Described as 'breathtaking, monumental and fragile at the same time,' City of Dreams is a series of performance / installations exploring the memory and identity of cities through found objects and sounds. First developed as an educational project at Lewisham College, South London Gallery and the National Theatre Studio, it was subsequently re-staged in a number of cities around the world, with local participants in each location led by Reder and sound artist Tom Wallace. The project has been seen in Geissen, Bremen, Brisbane, Singapore, and most recently at the Push Festival, Vancouver in 2011 where it received an enthusiastic public and critical response. Reviewer Peter Dickinson considered it 'a stunning new way of looking at Vancouver,' others spoke of its 'exquisite beauty.'

Aide-memoire

A site-specific work at Somerset House in London and the first of a number of works featuring Reder in the role of tour guide in a heritage site or museum setting. The work mixed real and faux photographs and display objects, spoken word and video.

Guided Tour

Originally shown at McEwan Hall, Edinburgh as part of the Traverse Theatre festival fringe programme and the British Council Showcase in 2005. The performance concluded with a ten-minute film of the artist's mother in the role of the Angel of History, a reference to Walter Benjamin's use of the image of the Angelus Novus in his essay on the Philosophy of History. The List gave the show four stars, stating that it 'takes us down a fascinating road of cultural discovery.' For The Scotsman it was 'a tourist outing for deconstructionists.' Guided Tour was subsequently presented at La Laboral, Gijon, Spain, Tretyakov State Gallery, Moscow, Colosseum, Bucharest, Carnegie Museum of Art, PIttsburgh, Gammage Auditorium, Arizona, Vancouver Art Gallery, and National Museum of Singapore.

The Content of a House

A commission for the Brighton Festival in 2014. Preston Manor, Brighton.

The show was a 'slant-eyed look at heritage.' In Reder's guided tour the conventional narrative of the house and its wealthy, landowning inhabitants was made secondary in importance to the history of their servants and their dogs, and to a number of memories, associations and digressions.
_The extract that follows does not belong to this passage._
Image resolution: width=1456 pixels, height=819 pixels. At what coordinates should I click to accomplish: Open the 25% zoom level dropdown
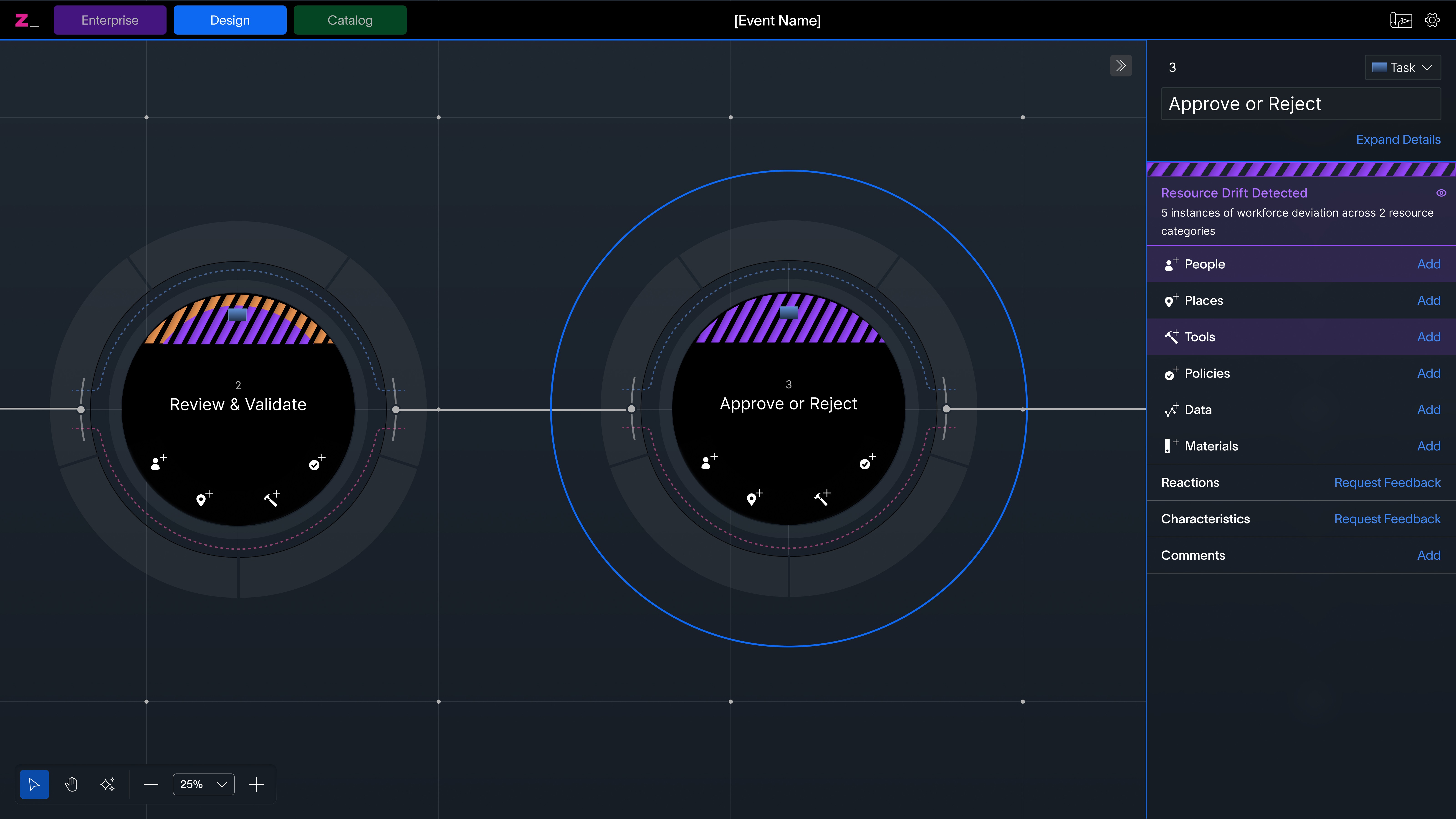[203, 784]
For Lyn Gardner writing in the Guardian, it was 'all about the spaces between, the invisible, what lurks unseen beneath the surface.'

Participatory Projects

Schools projects for LIFT (London International Festival of Theatre) in Hackney and Tower Hamlets. A residency and large scale performance at Claremont High School, Kenton.

Sanctuary City with asylum seekers in Southwark at the Copleston Centre.

Ice Harvest was part of a LIFT programme in Barking, East London. A series of guided tours led by local residents. Co-directed with Corinne Micallef.

A Soho Family Album at the Photographers Gallery, London, supported by the Soho Society.

New Work and Collaborations

Reder has embarked on a series of collaborations in recent years.

Peter and Valerie was created with Canadian-Maltese actor and filmmaker Valerie Buhagiar, with the support of a Fuel / Jerwood residency at Cove Park, Scotland, and the National Theatre Studio in London. Shown at the Magnetic North Theatre Festival, Ottawa in 2013.

My Russian Childhood is a solo storytelling show with music by Sean O'Hagan of The High Llamas, and has been developed at London at Battersea Arts Centre, JW3 and Rich Mix. In this work Reder's 'themes are genealogy and imaginative heritages; he saw his paternal grandfather, a shipboard stow-away from Odessa, as an exotic character from a land of revolution, wooden villages and “skating on the river.”

Reder is currently co-authoring a series of plays set in 19th century America with Oscar-winning actor and director Mark Rylance.